Since it has been too hot to go outside during the day, I waited until 7pm this evening to go out and do my gardening. I pulled out all the dried husks of chile plants, put away the metal cages and pulled out what few weeds there were. A few of my old chile plants have survived. The fatali, the red scotch bonnet, a half dead cherry bomb, my yellow canary bell and what I believe is some sort of jalapeno. I also have the two blushing beauty bells that I purchased this spring. My salsa garden has never been this sparse before, but then again I haven't been putting in the effort into my garden this year as I normally do.

My husband is requesting that I devote more space to herbs since he discovered this year that he enjoys fresh basil leaves in his sandwiches, so that might be something that I look into over the next few weeks. The only herb that I have right now are the chives. Nothing kills those babies.

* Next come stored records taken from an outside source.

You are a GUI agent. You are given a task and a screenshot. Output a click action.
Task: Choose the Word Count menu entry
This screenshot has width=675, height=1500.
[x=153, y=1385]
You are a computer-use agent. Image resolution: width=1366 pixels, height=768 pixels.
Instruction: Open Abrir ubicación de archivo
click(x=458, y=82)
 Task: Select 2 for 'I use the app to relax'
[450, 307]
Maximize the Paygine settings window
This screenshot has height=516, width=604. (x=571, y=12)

Why did so many of my plants die? It was because my soaker hose system has broken. One of the hoses has sprung a huge leak and needs to be replaced. I went to look for a replacement at the Home Depot this morning, but I couldn't find the part that I needed. I will try other hardware stores later. The timer also is not working. It probably needs a new battery. Once I get these two things working again, my salsa garden should be back to taking care of itself once again.

July 03, 2009

Spicy Buttermilk Dressing

I discovered a new chile recipe on a blog called Homesick Texan. I gave it a try with chiles from my garden. I used homemade habanero powder for the cayenne in the recipe and a hot cherry bomb instead of the serrano. It turned out very good. I used it as a dipper for celery sticks and carrots. It is spicy and much better than the hidden ranch dressing I normally use...and far less expensive to make.

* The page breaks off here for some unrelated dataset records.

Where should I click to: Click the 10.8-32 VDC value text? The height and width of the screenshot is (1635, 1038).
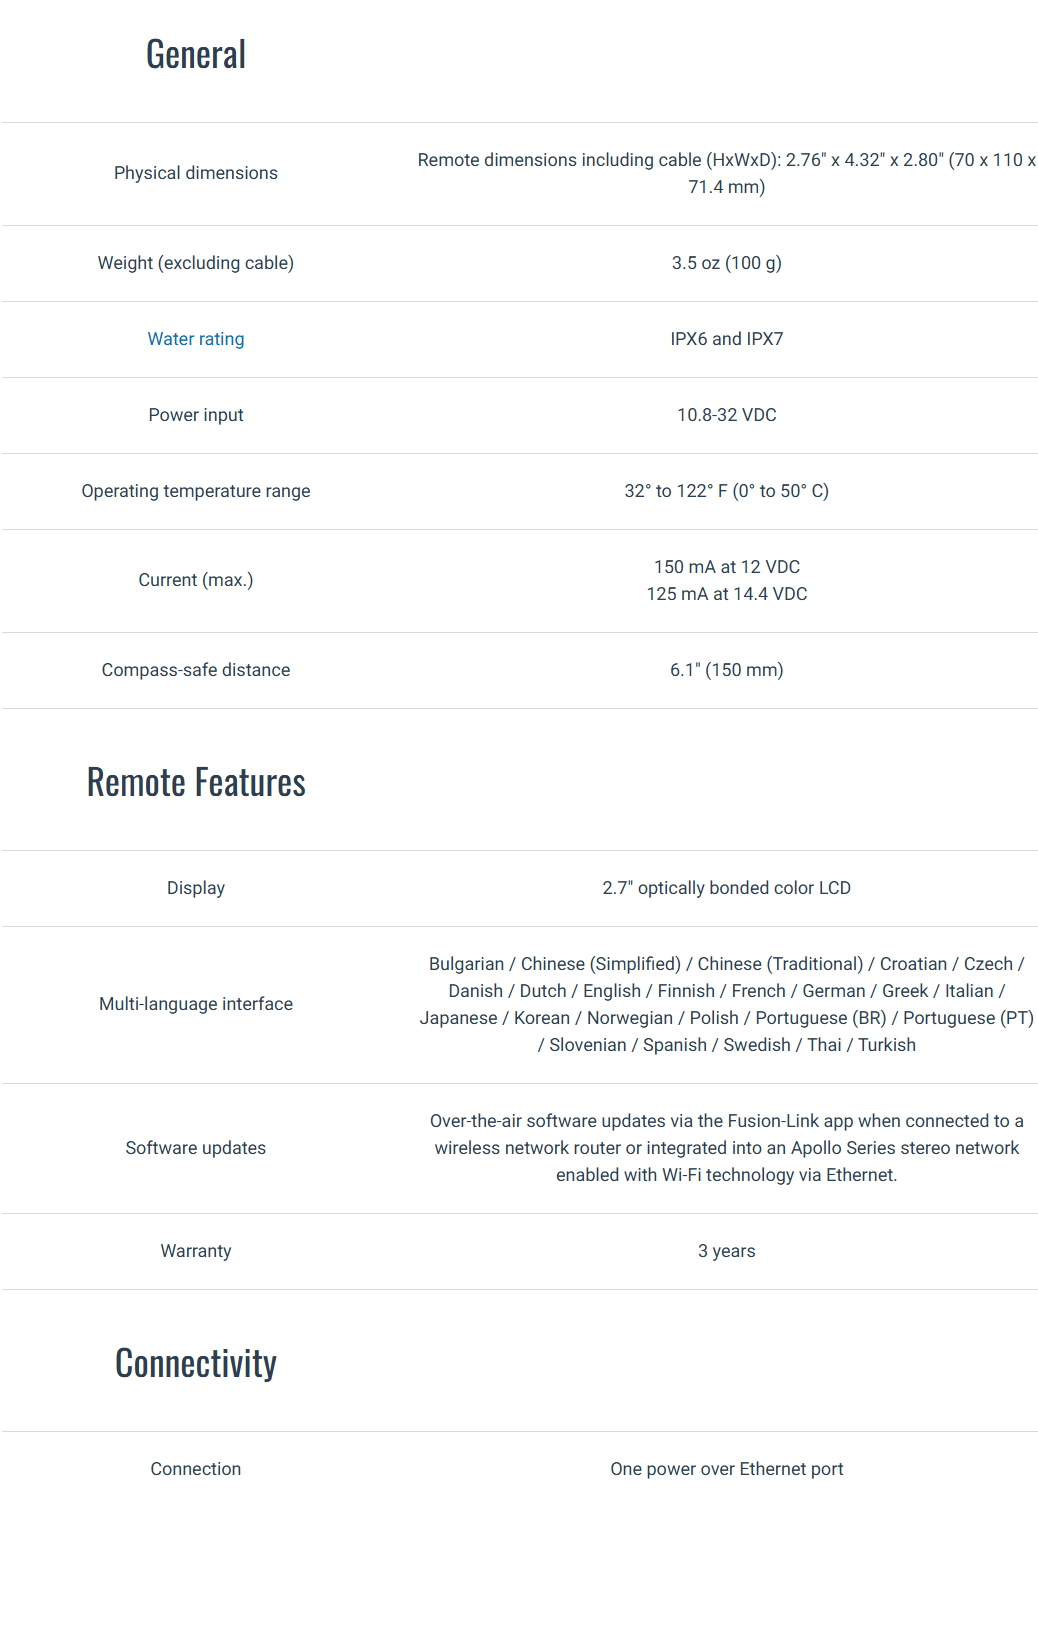point(726,415)
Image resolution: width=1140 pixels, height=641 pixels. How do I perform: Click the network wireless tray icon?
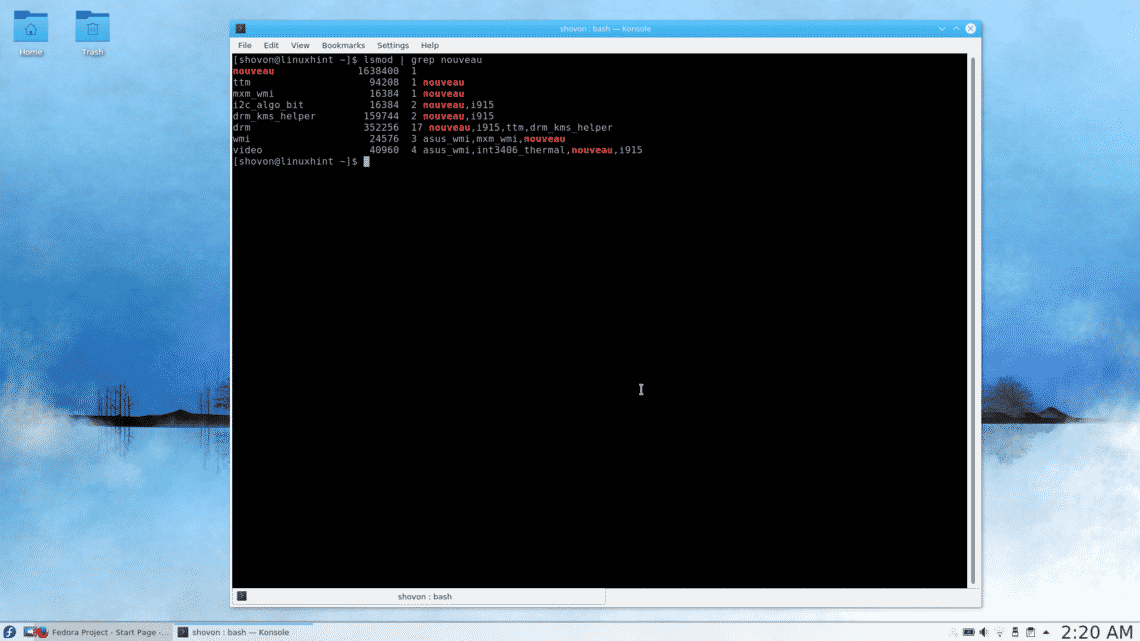point(999,632)
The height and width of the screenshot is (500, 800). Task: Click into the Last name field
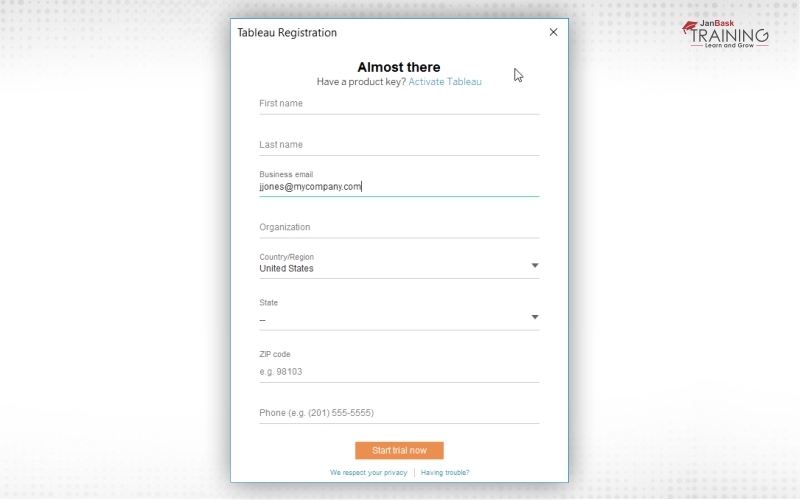398,145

Buttermilk dressing, extra spicy
1/4 cup of mayonnaise
1/2 cup of sour cream
1/2 cup of buttermilk
1/4 cup of chopped cilantro
1/4 cup of freshly squeezed lime juice
1 clove of garlic, crushed
1 serrano pepper, finely diced
1 teaspoon of chopped fresh chives
1/8 teaspoon of cayenne pepper
Salt and black pepper to taste

Mix all the ingredients together and let chill for an hour.
Makes 1 cup, keeps for a week in the refrigerator.
Notes: I like my dressing on the thinner side, so if you prefer it thicker use 1/2 cup of mayonnaise. And if you don't want it to be so spicy, feel free to omit the Serrano or substitute a jalapeno pepper instead. Also, you can use parsley instead of cilantro if you're one of those "Cilantro tastes like soap" people, I won't be insulted.

June 25, 2009

Sunshine Returns!

This has to have been the coldest and wettest June that I can remember. It had been overcast every day and it rained as if I were back in Washington State! It was uncanny. However, that cold front seems to have finally left. The sunshine is back and my roses are blooming with gusto. I was outside watering all the plants this afternoon with my sunhat on, flipflops and shorts. The splash of the water on my feet felt wonderful. Little lizards scurried away and butterflies mingle in the brushes of salvia among the flowers. I'm contemplating a few baskets of flowers and to plant up my central whiskey barrel. Right now, the barrel only has weeds in it. Our annual summer BBQ is only four weeks away and I want our gardens to look up to par.

My pepper plants have not fared as well. The cold weather had stunted their growth and I have lost several of the plants this spring. I am going to have to take a survey of the damage and see what I can do to recover my little vegetable garden. The first task will be to fix the broken watering system. The timer is not working and I've sprung a huge leak in one of the drip hoses. I will need to replace a few things before the hot summer heat arrives in full force.